LookML is a declarative modeling language used by Looker to define metrics, dimensions, and relationships in a centralized semantic layer. Elasticube, used by Sisense, is a data modeling and caching engine that blends data from multiple sources and accelerates queries. The core distinction is that LookML emphasizes governance, code-based collaboration, and a single source of truth, while Elasticube emphasizes rapid data preparation, multi-source blending, and in-memory acceleration for faster ad-hoc dashboards.
Looker is primarily a cloud-native platform with strong integration to cloud data warehouses and data services, though it can connect to on-prem data via gateways. Sisense offers more deployment flexibility, including on-premises and various cloud options, enabling organizations with data residency or governance requirements to run analytics in a controlled environment while still delivering embeddable analytics.
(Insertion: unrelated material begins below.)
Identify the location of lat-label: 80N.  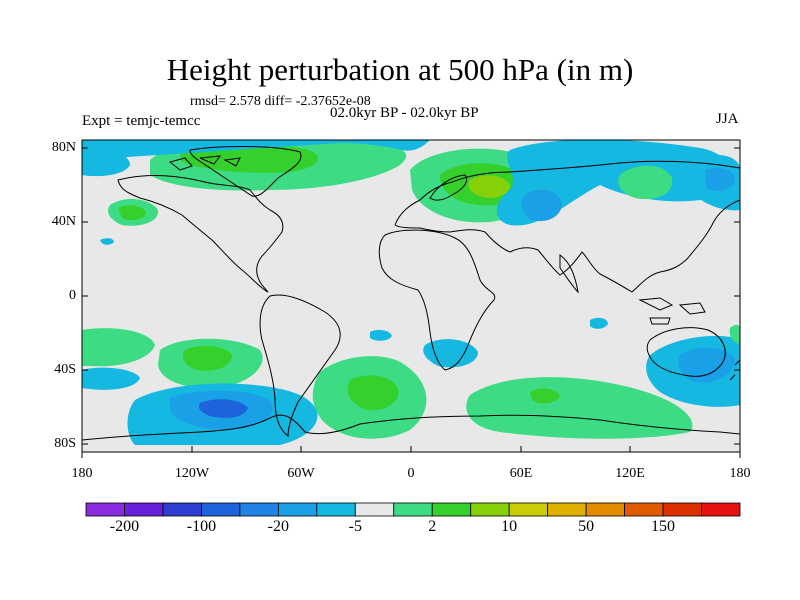
(64, 148).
Your choice may hinge on your regulatory constraints, data latency expectations, and IT preferences for managed vs. self-hosted infrastructure.
Looker embeds analytics using the Looker Embed API, with options for SSO, custom UI, and secure access control integrated into the host application. Sisense emphasizes embedding through embeddable widgets and apps, offering white-labeled analytics that can be integrated into software products or customer portals. In both cases, embedding is designed to preserve the original platform’s governance, authentication, and data access controls, but the integration patterns and tooling reflect each platform’s emphasis: Looker on governance and API-driven integration, Sisense on rapid, customizable embed experiences for product teams.